Countless studies link kindness and generosity to greater life satisfaction.

Greater Good Science Center    By Juliana Breines, Ph.D.    10/04/2015 

One of the best ways to increase our own happiness is to do things that make other people happy. In countless studies, kindness and generosity have been linked to greater life satisfaction, stronger relationships, and better mental and physical health—generous people even live longer.

What’s more, the happiness people derive from giving to others creates a positive feedback loop: The positive feelings inspire further generosity—which, in turn, fuels greater happiness. And research suggests that kindness is truly contagious: Those who witness and benefit from others’ acts of kindness are more likely to be kind themselves; a single act of kindness spreads through social networks by three degrees of separation, from person to person to person to person.

But just because we have the capacity for kindness, and reap real benefits from it, doesn’t mean that we always act with kindness. We may be too busy, distracted, or wrapped up in our own concerns to pay close attention to others’ needs or actively seek out opportunities to help. Or we’re just out of practice: Researchers have argued that kindness is like a muscle that needs to be strengthened through repeated use.

How do we strengthen kindness? Researchers have identified a number of effective exercises, and many of them are collected on the Greater Good Science Center’s new website, Greater Good in Action (GGIA), which features the top research-based activities for fostering happiness, kindness, connection, and resilience.

Here I highlight GGIA’s 10 core kindness practices, grouped into three broad categories.

1. How to Cultivate Feelings of Kindness

Kind behavior comes more naturally when we’re feeling a sense of compassion and connection with others. This first set of practices focuses on cultivating these feelings.

The Feeling Connected practice involves thinking about a time when you felt a strong connection to another person—through a meaningful conversation, say, or by experiencing a great loss or success or historic event together—and describing that experience in writing. A 2011 study led by researcher Louisa Pavey in the United Kingdom found that participants who completed this exercise reported increases in feelings of concern for others and stronger intentions to carry out a number of generous acts over the next six weeks, such as giving money to charity and helping a stranger in need.

How does this practice increase kindness? Research suggests that feeling connected to others satisfies a fundamental psychological need to belong; when this need is unmet, people are more likely to focus on their own needs rather than caring for others.

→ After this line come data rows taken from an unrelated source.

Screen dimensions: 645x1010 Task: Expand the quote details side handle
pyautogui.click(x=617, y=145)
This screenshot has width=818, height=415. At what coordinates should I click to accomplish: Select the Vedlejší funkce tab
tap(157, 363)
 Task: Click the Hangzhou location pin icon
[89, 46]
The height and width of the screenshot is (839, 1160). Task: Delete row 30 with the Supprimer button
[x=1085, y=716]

Similar to Feeling Connected is the Feeling Supported practice, which involves thinking about the qualities of the people you turn to when you’re distressed, then recalling a time when you were comforted by one of them. A 2005 study led by Mario Mikulincer, dean of the school of psychology at the Interdisciplinary Center Herzliya in Israel, found that people who completed this writing exercise, compared with those who wrote more generically about a colleague or acquaintance, subsequently reported greater compassion and willingness to help a person in distress. This simple practice is powerful because it increases “attachment security,” a state that involves feelings of trust and comfort and is especially helpful when we’re feeling threatened or insecure. It can also remind us of the kinds of qualities we want to embody when kindly supporting others.

Another excellent way to tap into feelings of compassion and concern for others is to take an Awe Walk, which involves going for a stroll somewhere that seems vast and perspective-shifting, and makes us feel connected to something greater than ourselves. In a 2015 study led by Paul Piff, then a researcher at the University of California, Berkeley, some participants stood in a grove of towering eucalyptus trees and gazed up for just one minute; other participants looked away from the trees, at a building. The tree gazers were subsequently more likely to help someone in need and less likely to feel that they were superior to others.

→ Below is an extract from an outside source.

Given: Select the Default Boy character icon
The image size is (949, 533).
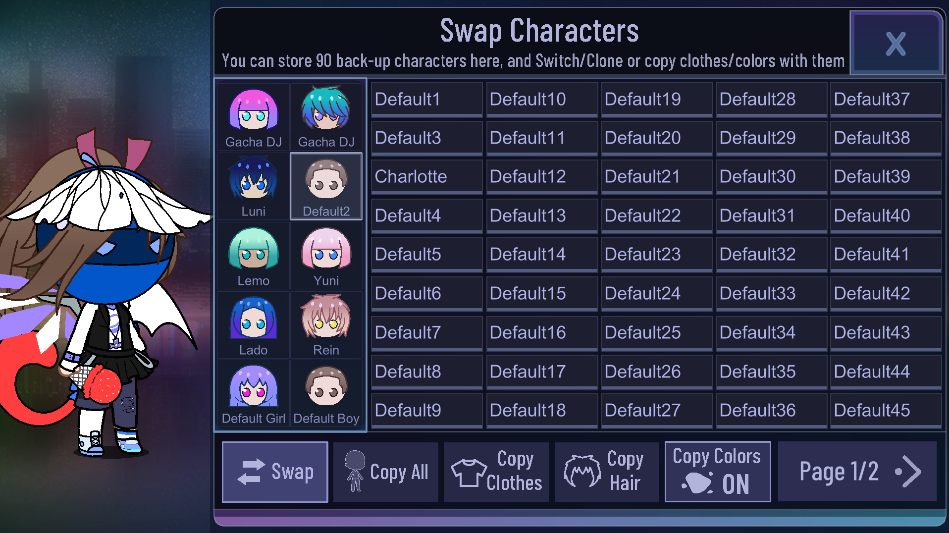Looking at the screenshot, I should 326,393.
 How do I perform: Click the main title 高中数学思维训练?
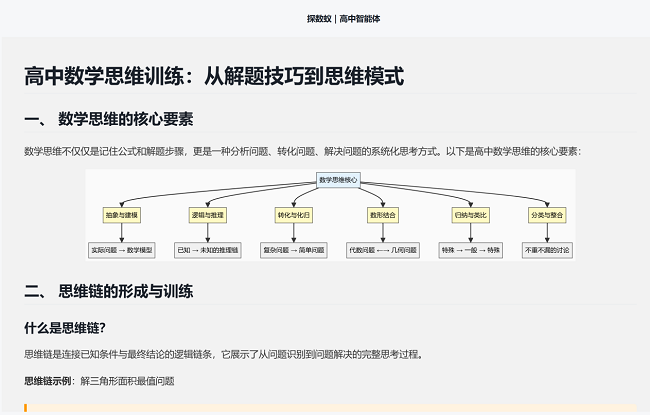click(104, 76)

Finally, you can try a Compassion Meditation. This simple—though not necessarily easy—technique involves paying attention to your breathing as you extend feelings of goodwill toward a loved one, yourself, a neutral person, and even an enemy. Results of a 2013 study led by Helen Weng, then at the Center for Investigating Healthy Minds at the University of Wisconsin, Madison, showed that participants who performed the compassion meditation for two weeks demonstrated more generous behavior, donating more money to a victim of unfair treatment, and they also showed greater activity in brain regions associated with understanding the suffering of others and regulating emotions in response to pictures of suffering. (You can find audio of a guided compassion meditation on the GGIA website, along with the script for this meditation.)

kindness_wisdom

 

2. How to Boost the Happiness We Get from Kindness

Another way to increase the amount of kindness we perform over the long terms sounds simple: make a concerted effort to perform more kind and generous acts in the short term.

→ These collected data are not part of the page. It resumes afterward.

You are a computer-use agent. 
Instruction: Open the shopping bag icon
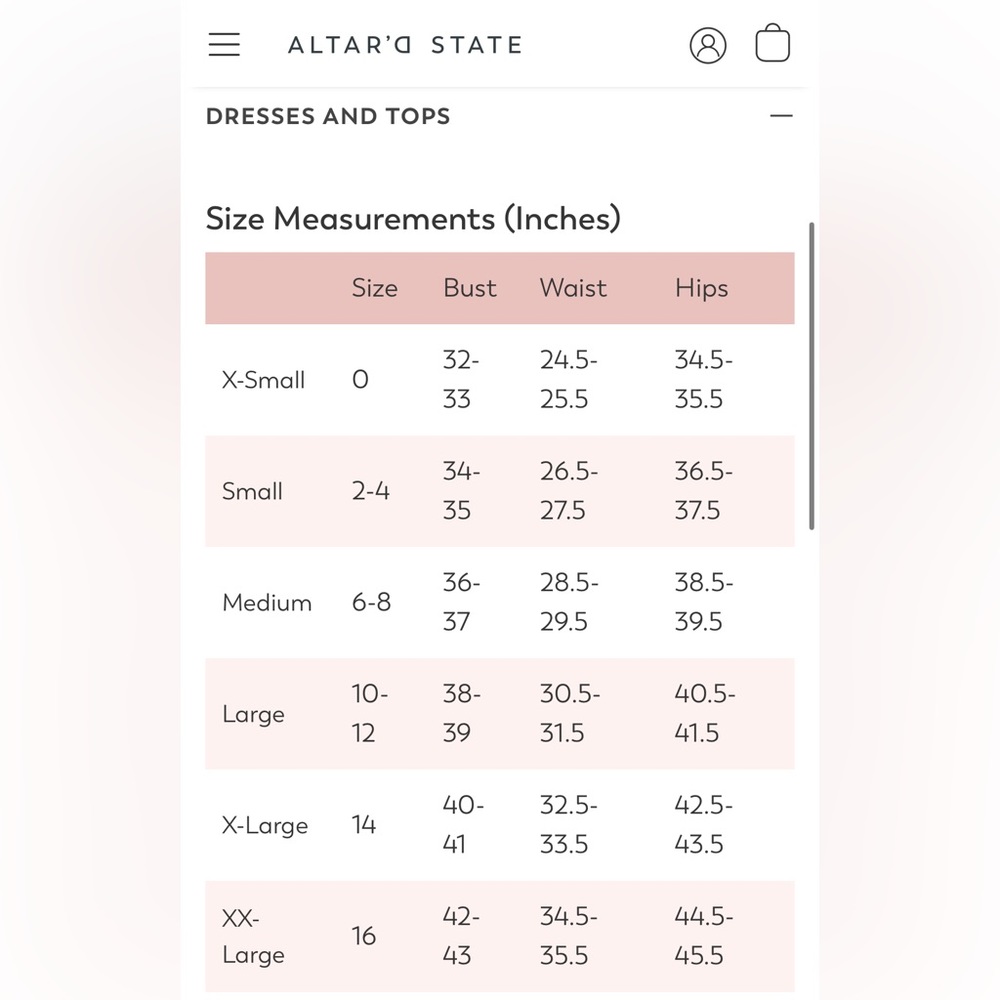click(772, 43)
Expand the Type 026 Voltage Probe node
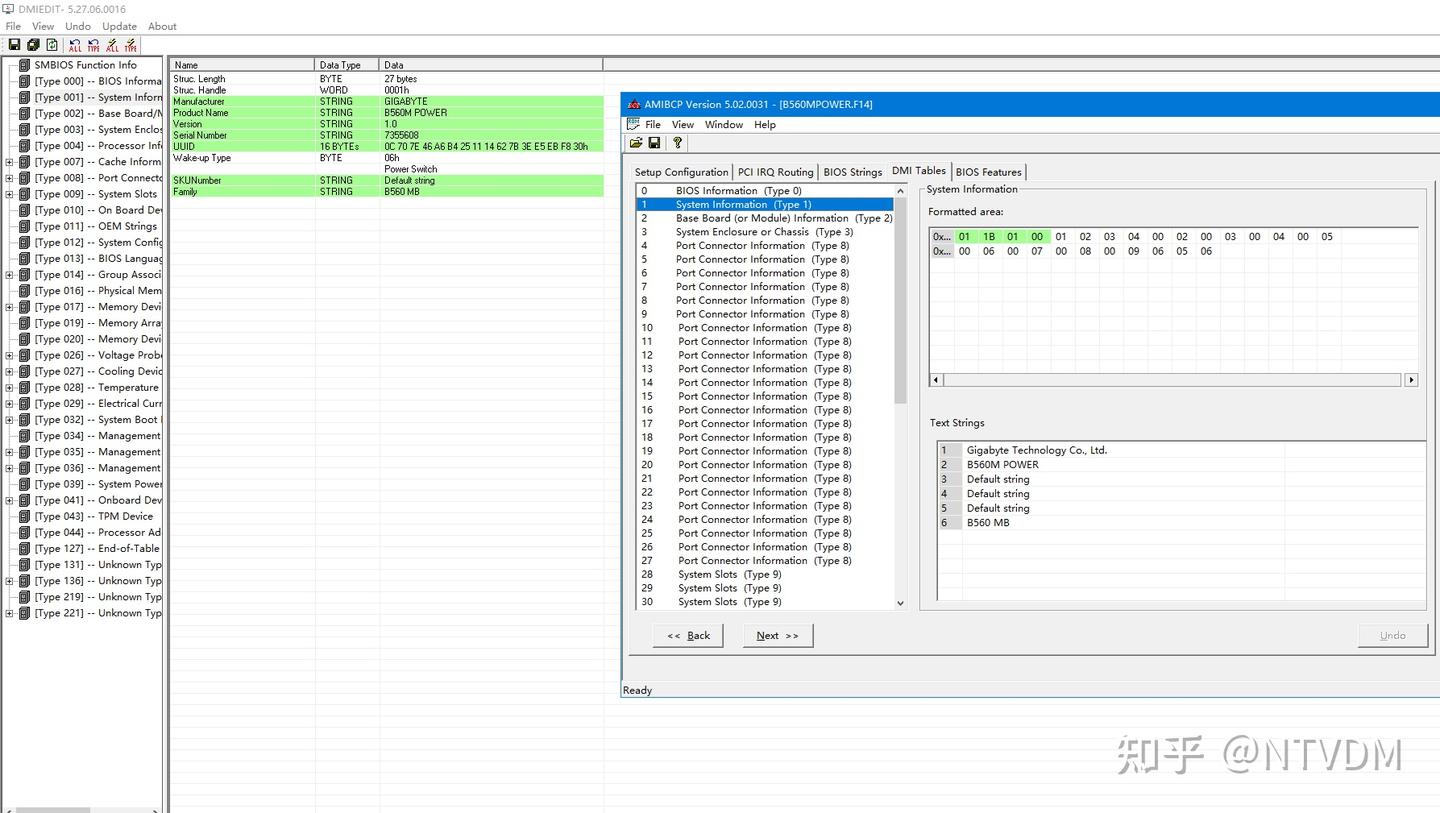Image resolution: width=1440 pixels, height=813 pixels. 8,355
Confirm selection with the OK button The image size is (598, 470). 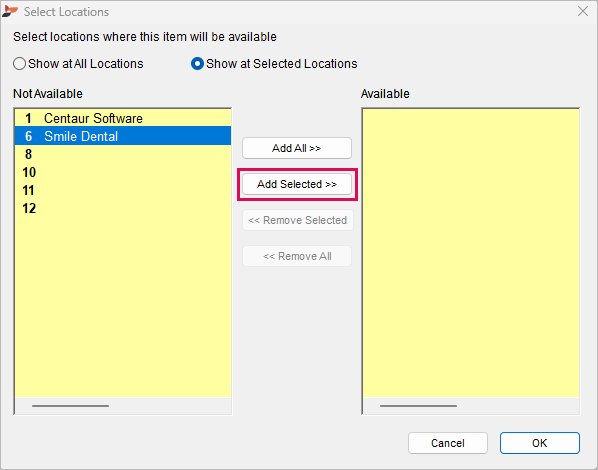tap(540, 443)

Intentionally practicing kindness in our everyday lives, even on days when we’re not in a particularly generous mood, can go a long way toward turning kindness into a habit. That’s largely because of the way kindness breeds happiness: The good feelings serve to reinforce our kind acts and make us more likely to want to perform them in the future.

Practicing Random Acts of Kindness is a good place to start. This practice involves performing five acts of kindness in one day and then writing about the experience. They can be anything from bringing a meal to a sick friend to giving up your seat on the bus to donating blood to buying a coffee for the person in line behind you at a cafe. For ideas, consider acts of kindness that you’ve witnessed or received in the past, and check out this Buzzfeed list of 101 suggestions. Random acts of kindness not only lift our spirits in the moment; they also have the potential to alter the way we feel about ourselves and increase healthy forms of self-esteem.

Research suggests that not all acts of kindness are created equal, however. Many factors can influence whether and how these acts bring us psychological benefits. The Making Giving Feel Good practice outlines three strategies that can maximize the positive effects of generosity.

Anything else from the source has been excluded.